Герцог понял, что на этот счет ему надо быть весьма осторожным.
— Ты не хочешь, — продолжал он, помолчав, — и в этом отношении я не могу идти против твоей воли. Что же касается остального, то я должен тебе сказать, что ее вынудят совсем удалиться. Если же она удалится, то для тебя не будет никакого резона оставаться при ней. Так ведь? Тогда ты вернешься к своему бедному отцу и, надеюсь, будешь любить его больше, чем ту женщину.

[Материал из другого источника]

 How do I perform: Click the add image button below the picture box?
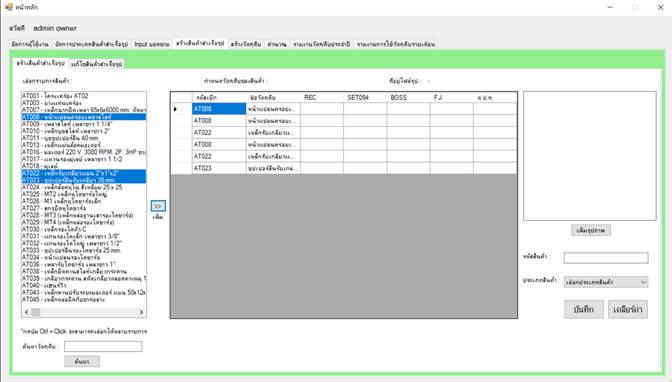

— Но я ее и не люблю, — вдруг невольно вырвалось у Альмы. — Я только вижу в ней представительницу монархического принципа, в который верю; я выполняю мой долг...
Герцог был очень обрадован этим необдуманным признанием своей дочери.
— Ну, да! — воскликнул он. — Я всегда был уверен, что такое благородное, чистое существо, как моя Альма, не может любить особу, которая даже не умеет охранять тебя от соприкосновения со всякими скандальными мерзостями... Ведь о ней всем все известно. Ты вот покраснела: значит, и тебе известны ее грязные отношении к... к кому? Не знаю... Но, говорят, она приблизила к себе одного из свирепейших проходимцев, которые опозорили наше имя, скомпрометировали наше положение... Ты даже побледнела от негодования теперь... Ты видишь, в какую пучину бесстыдства она пала. А ты, моя милая чистая девочка, приходишь в постоянное соприкосновение со всеми этими ужасами. Но... — Фаньяно еще ближе придвинулся к дочери и еще тише заговорил ей на ухо: — Но не беспокойся. Они попадут в западню. Все, кажется, готово. Я полагаю, что и все эти празднества устроены для того, чтобы вернее нанести удар. Только ради Бога, дитя мое, ни слова... ни-ни... Не то и я погибну. Англичане мне не простят; они и то не решаются еще доверяться мне, именно потому, что ты всегда при королеве. Им бы хотелось, чтоб через тебя я мог по крайней мере получать некоторые сведения...
— То есть чтобы я шпионила! — с негодованием воскликнула молодая девушка.
— Ну, нет, нет. Как тебе такое резкое слово могло в голову взбрести... Совсем не то. Достаточно, если ты будешь нейтральна. Ты вот сказала мне, что не любишь этой... этой женщины. А разве ты можешь ее уважать? Ведь не можешь? Только чувство долга привязывает к ней тебя. Так что, случись нечто отталкивающее тебя от нее, ты можешь покинуть ее безо всякого угрызения совести... Я теперь отлично понял, что тебя связывает с ней твоя преданность монархии, сознание обязанности... словом, отвлеченный принцип, а вовсе не уважение. Я это понимаю; ничего против этого не имею... Даже хвалю.